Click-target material
****************

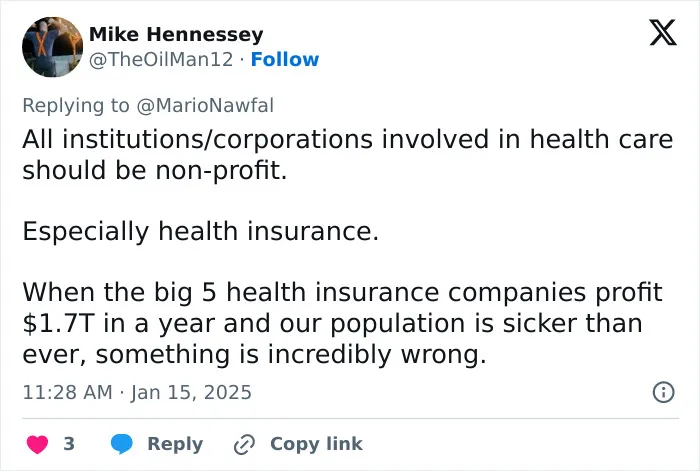Image resolution: width=700 pixels, height=471 pixels.
Task: Click the paragraph mentioning $1.7T profit
Action: click(x=342, y=323)
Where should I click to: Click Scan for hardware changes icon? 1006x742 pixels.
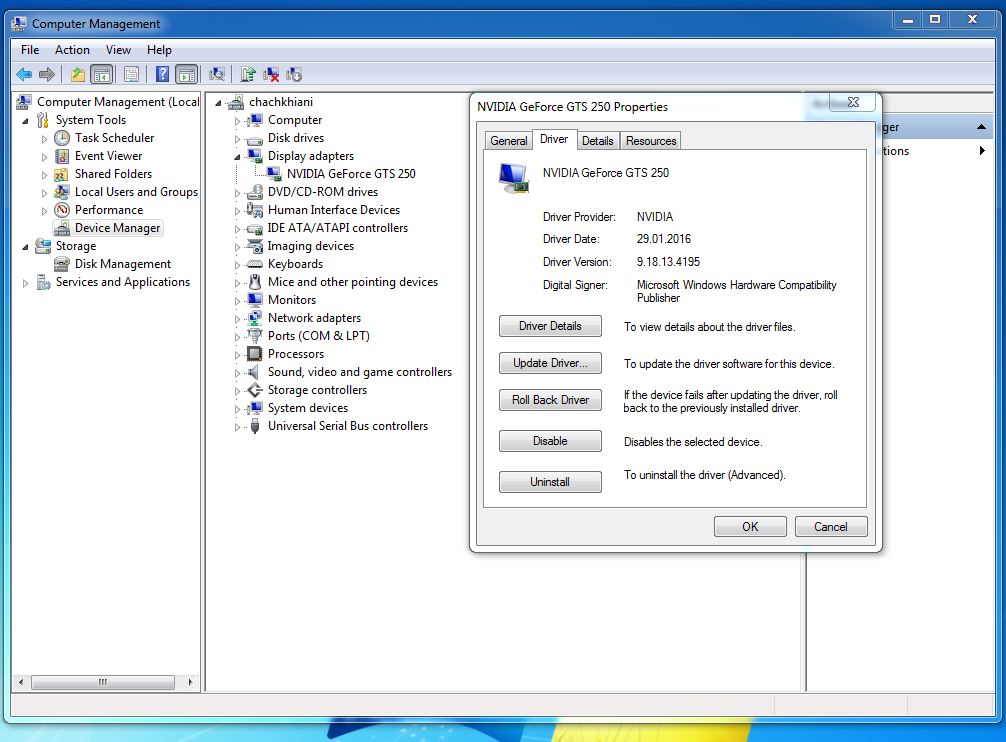(216, 74)
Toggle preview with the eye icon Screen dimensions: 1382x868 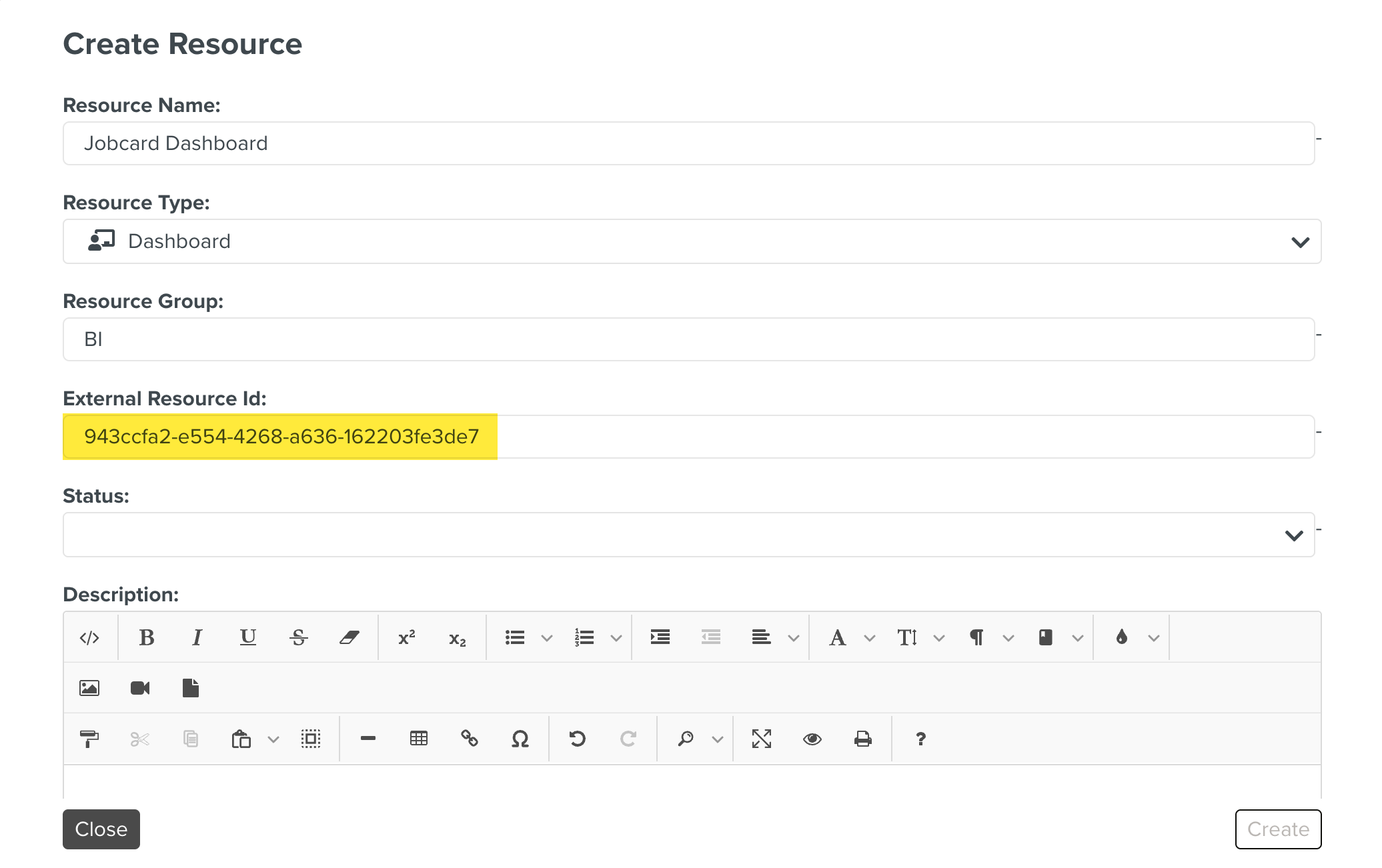point(812,739)
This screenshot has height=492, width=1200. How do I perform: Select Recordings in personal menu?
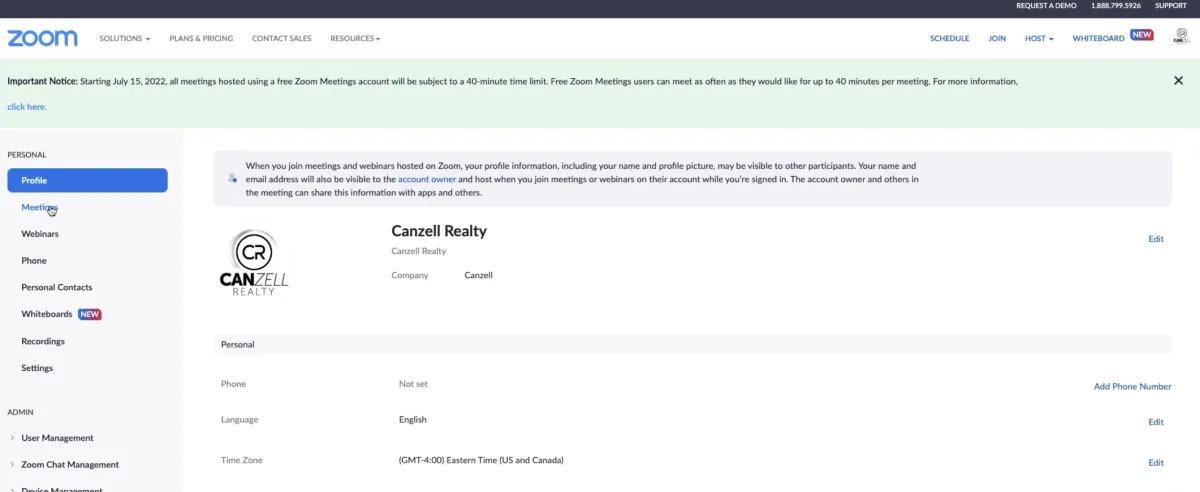43,341
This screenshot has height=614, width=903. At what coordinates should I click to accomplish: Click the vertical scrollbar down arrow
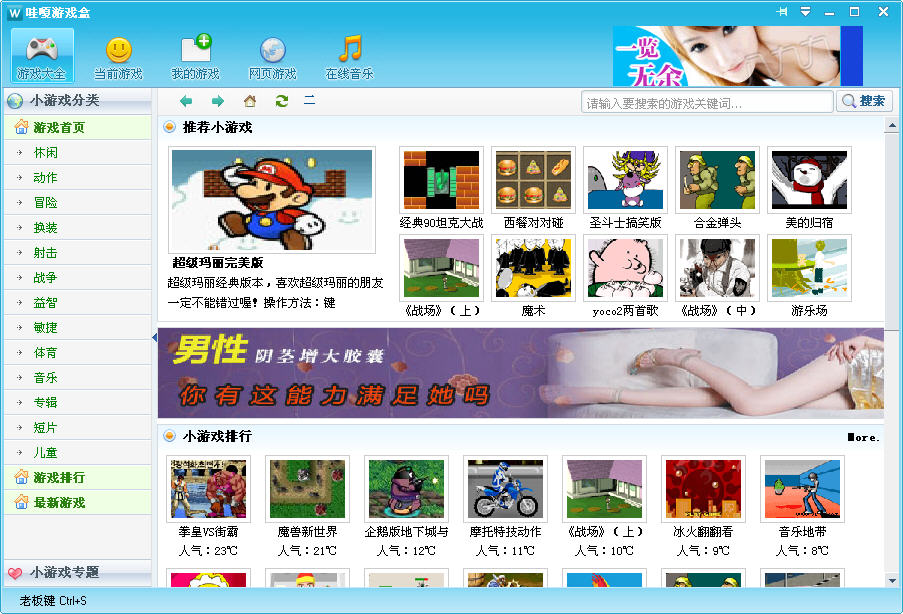[x=892, y=579]
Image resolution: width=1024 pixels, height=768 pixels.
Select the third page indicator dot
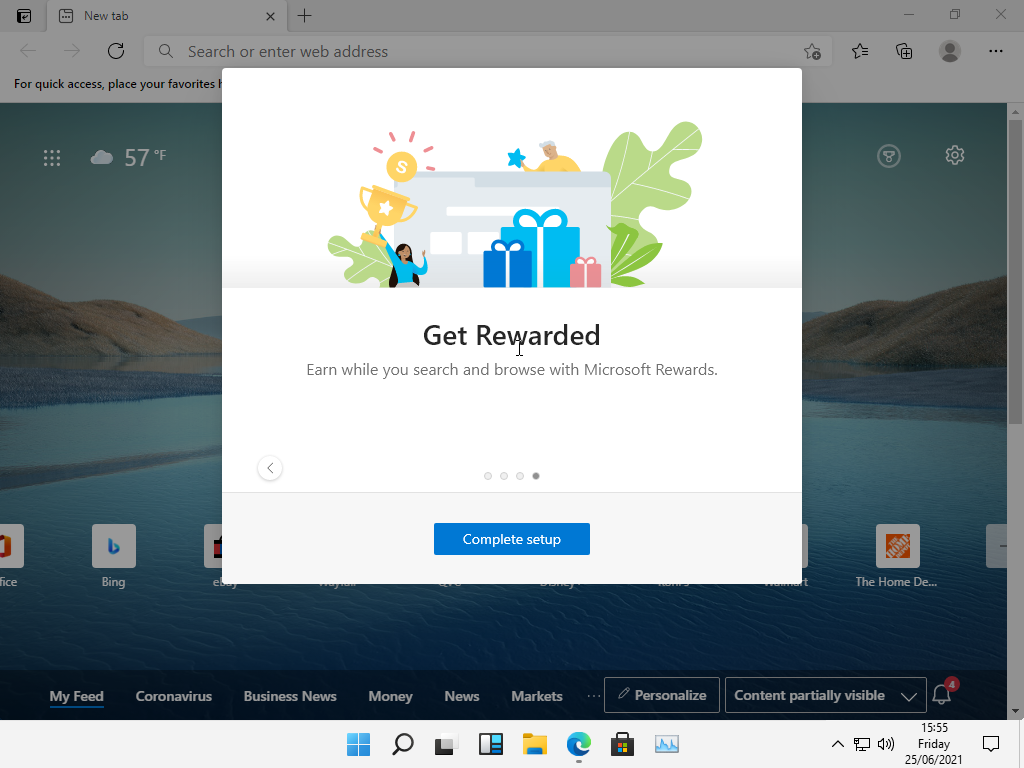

****************

What you need to do |
Copy the material from the line containing "This screenshot has height=614, width=903." up to and including its last line, swapping "third" for "second" and leaving everything else unchanged. Omit the pictures.

Task answer |
This screenshot has height=614, width=903. At what coordinates should I click to accomplish: Click the vertical scrollbar down arrow
[x=892, y=579]
Image resolution: width=1024 pixels, height=768 pixels.
Select the second page indicator dot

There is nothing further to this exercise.